::: Data excerpts :::

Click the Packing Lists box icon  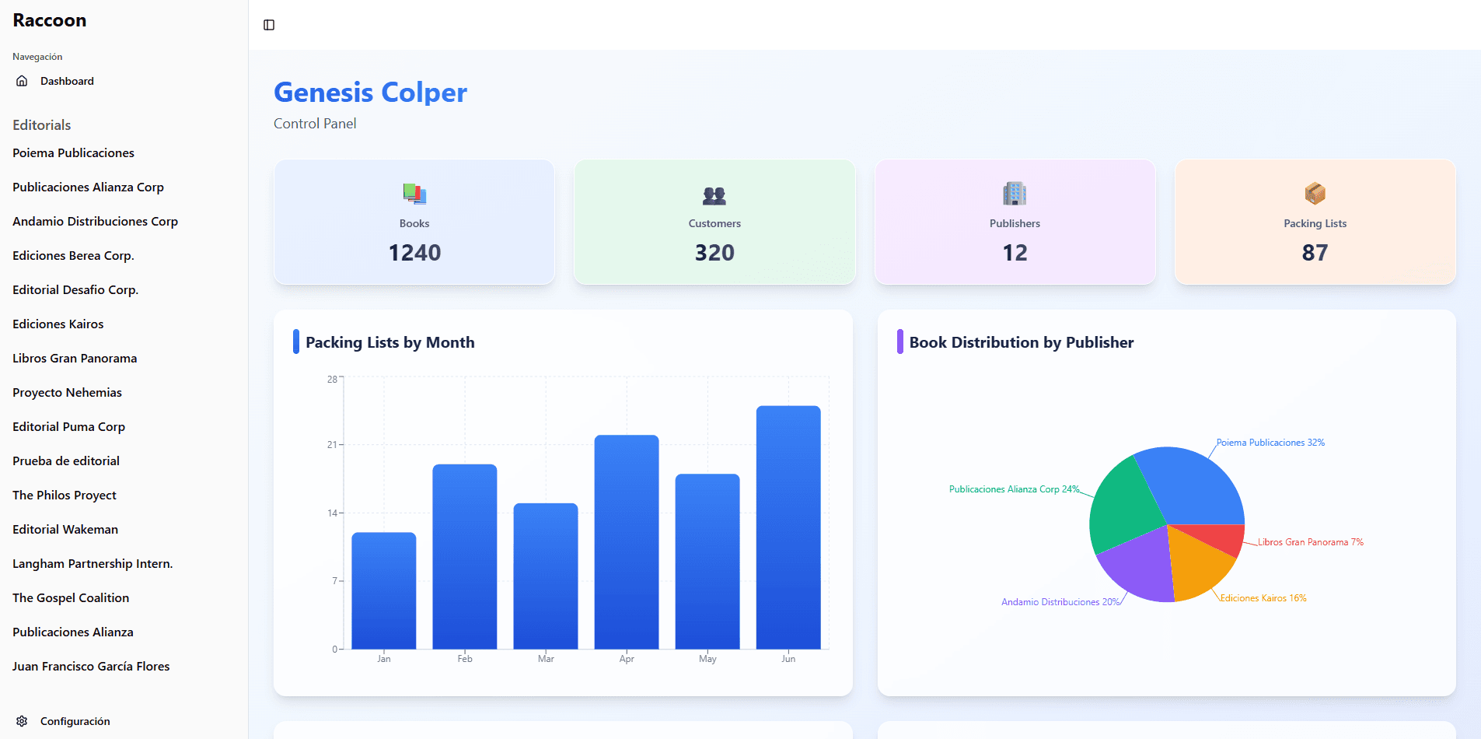pos(1315,194)
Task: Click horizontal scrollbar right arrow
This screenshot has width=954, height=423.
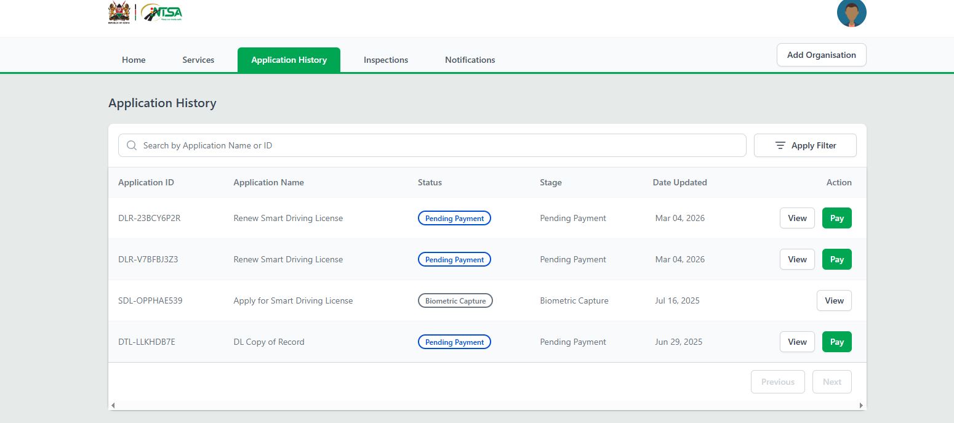Action: 860,405
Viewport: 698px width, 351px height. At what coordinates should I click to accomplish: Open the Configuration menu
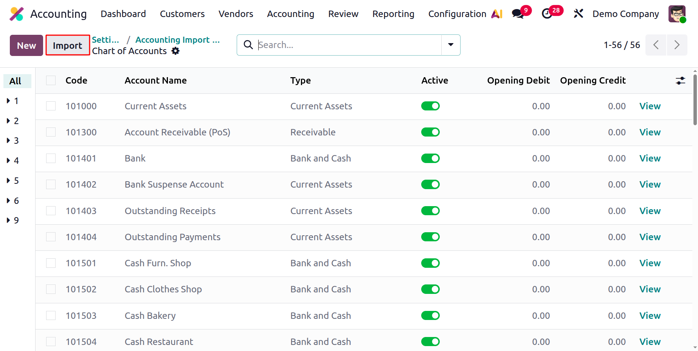(x=457, y=14)
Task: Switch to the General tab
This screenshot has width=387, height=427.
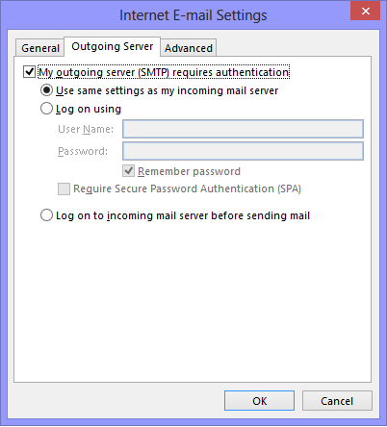Action: click(x=40, y=48)
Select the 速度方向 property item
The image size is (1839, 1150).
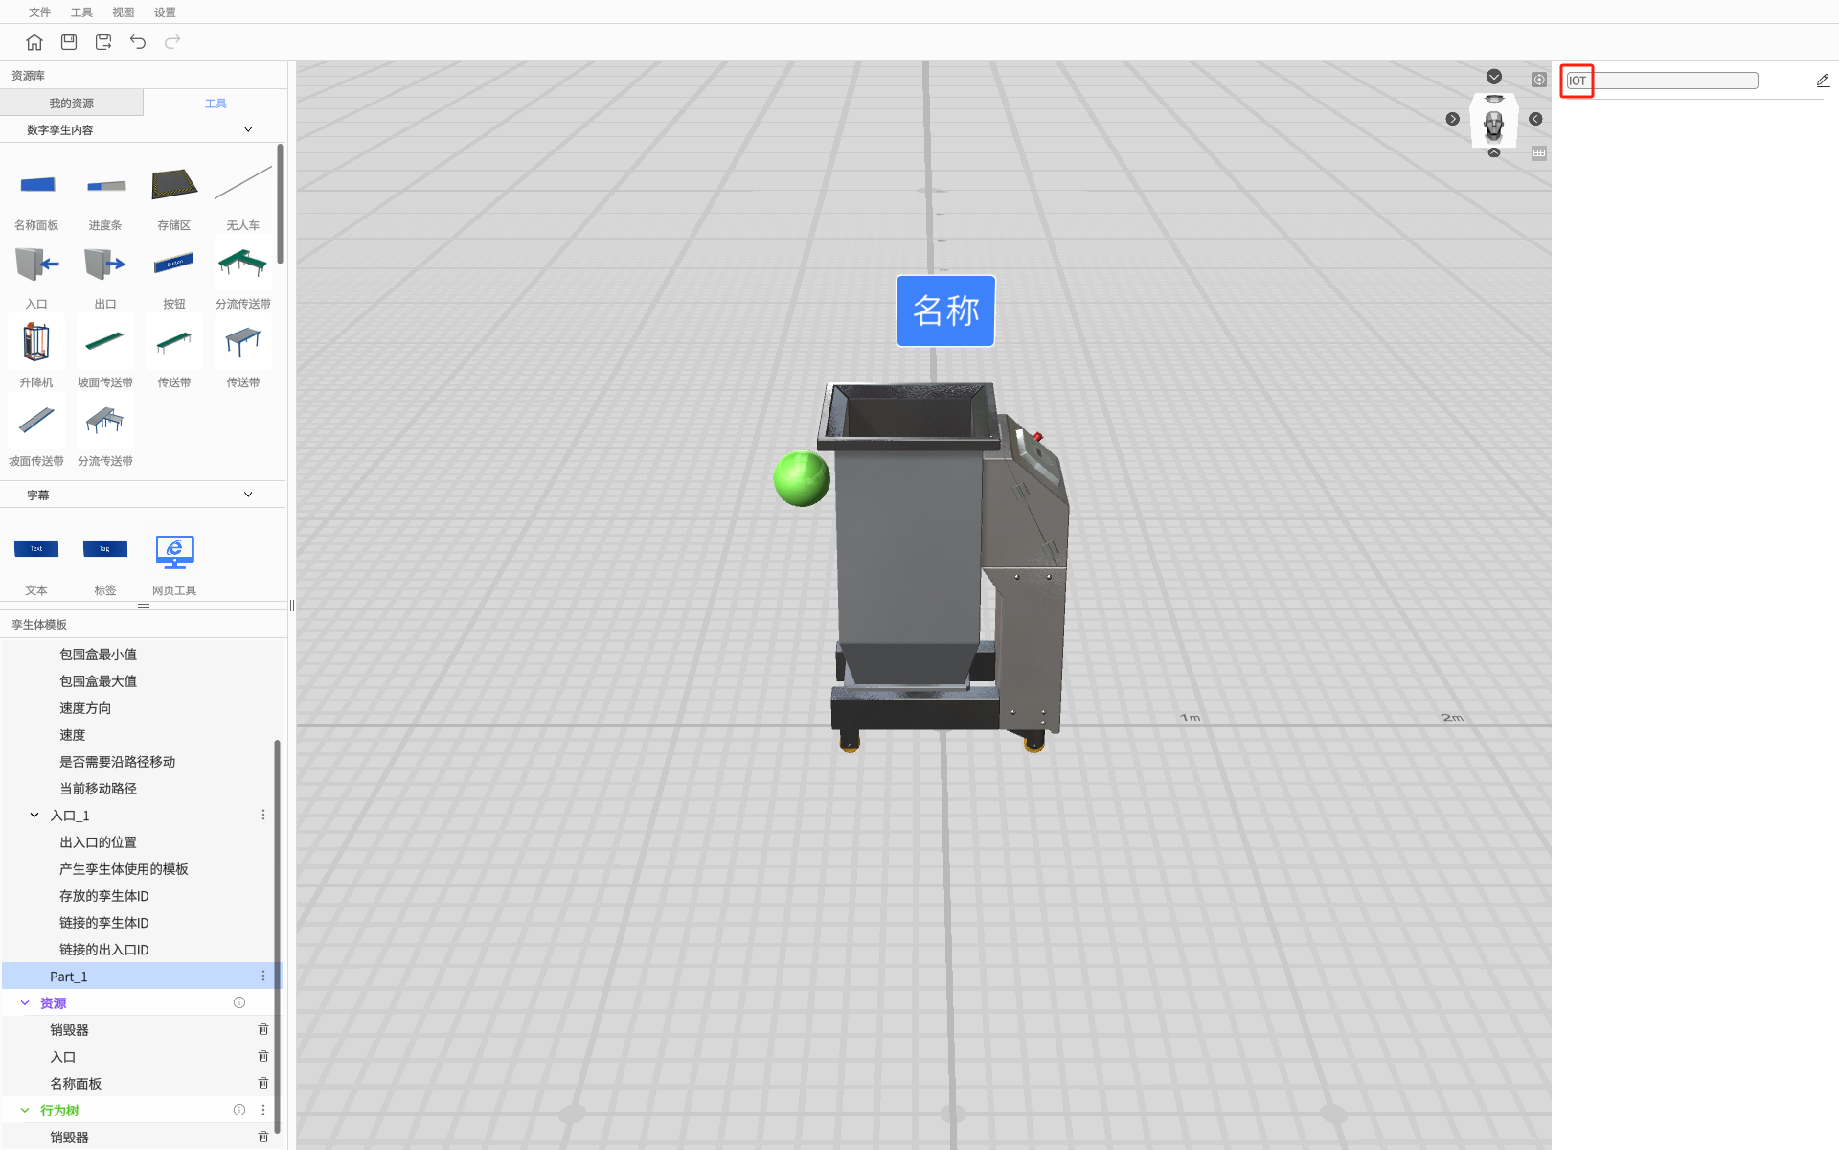coord(85,708)
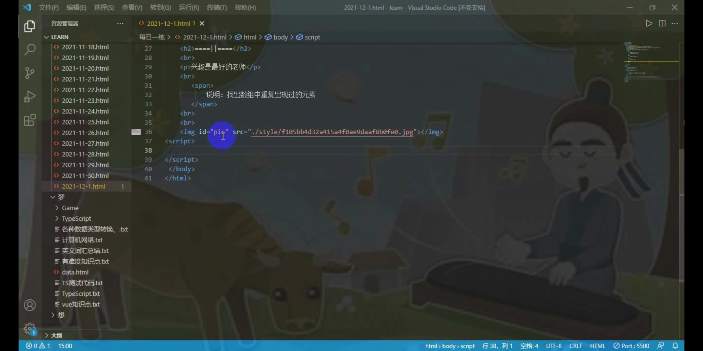Image resolution: width=703 pixels, height=351 pixels.
Task: Open Source Control view
Action: pyautogui.click(x=30, y=73)
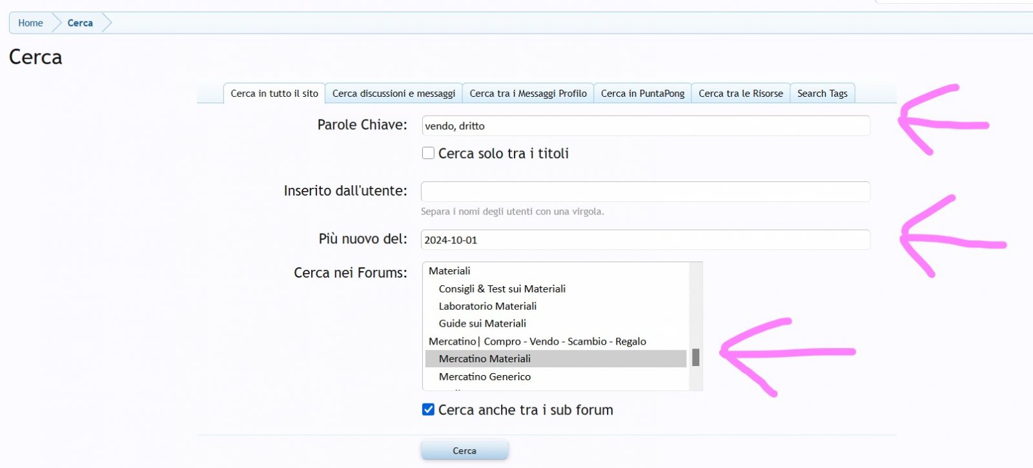Enable Cerca solo tra i titoli checkbox
This screenshot has height=468, width=1033.
(428, 154)
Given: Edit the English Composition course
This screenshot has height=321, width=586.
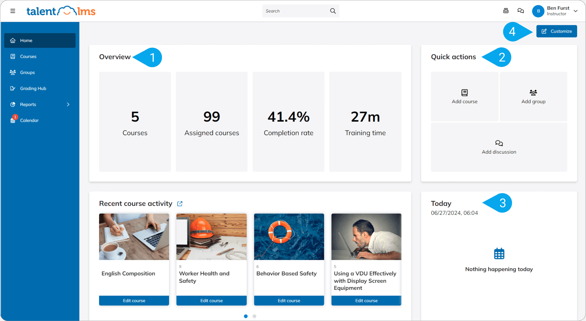Looking at the screenshot, I should [x=134, y=300].
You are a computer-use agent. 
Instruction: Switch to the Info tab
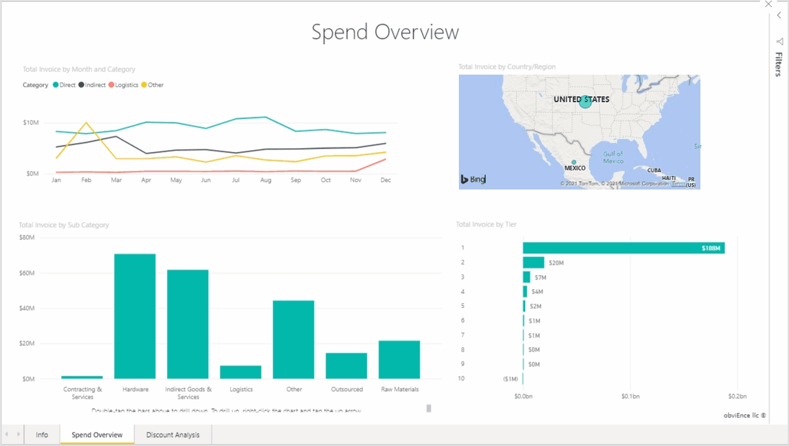(42, 435)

:::

Duplicate the rows from the line with "Select the 速度方向 property item" through the end of the rows, leaving the pictures out of your answer.

Select the 速度方向 property item
The image size is (1839, 1150).
coord(85,708)
Image resolution: width=703 pixels, height=351 pixels.
Task: Open Source Control view
Action: pyautogui.click(x=30, y=73)
Enable Cerca solo tra i titoli checkbox
This screenshot has height=468, width=1033.
(428, 154)
Given: Edit the English Composition course
This screenshot has height=321, width=586.
Looking at the screenshot, I should [x=134, y=300].
You are a computer-use agent. 
Instruction: Switch to the Info tab
(42, 435)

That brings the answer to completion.